• _Your objective_:
Please set down only the lines from the one containing "Instruction: Select the" through the end of the entries below, exactly, minus any pictures.

• _Exercise materials_:
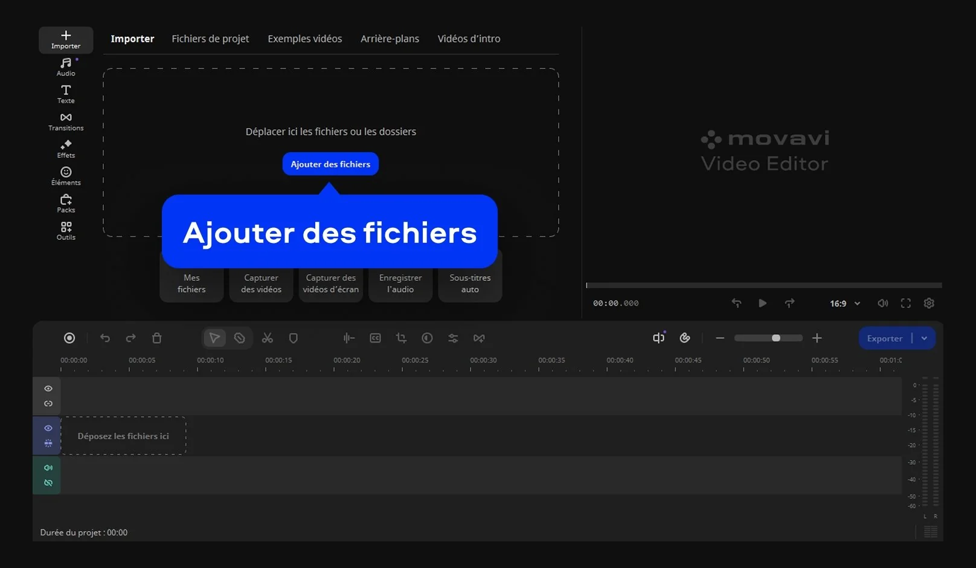Mute the audio track

coord(48,468)
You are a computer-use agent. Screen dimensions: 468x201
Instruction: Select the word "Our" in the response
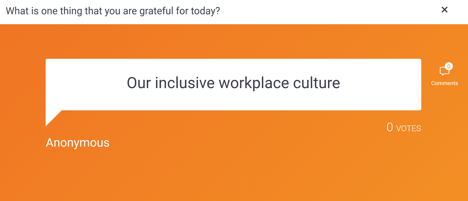tap(139, 83)
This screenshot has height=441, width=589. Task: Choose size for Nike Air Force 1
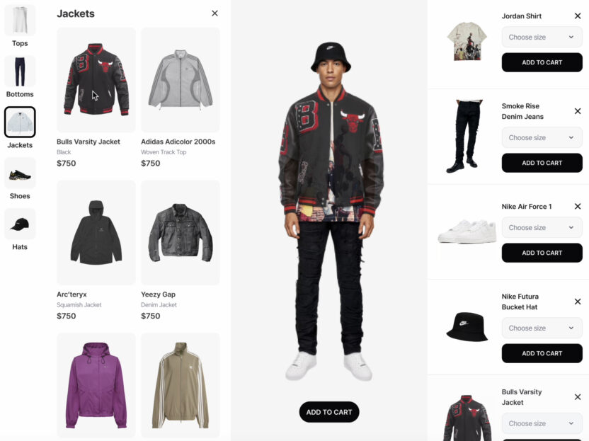coord(542,228)
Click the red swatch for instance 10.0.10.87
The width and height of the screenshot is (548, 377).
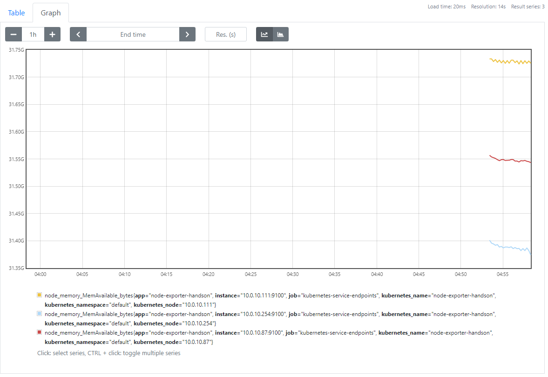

• _Exercise result_:
Instruction: Select the word "Our" in the response
tap(139, 83)
This screenshot has height=441, width=589. Task: Choose size for Nike Air Force 1
coord(542,228)
Click the red swatch for instance 10.0.10.87
The width and height of the screenshot is (548, 377).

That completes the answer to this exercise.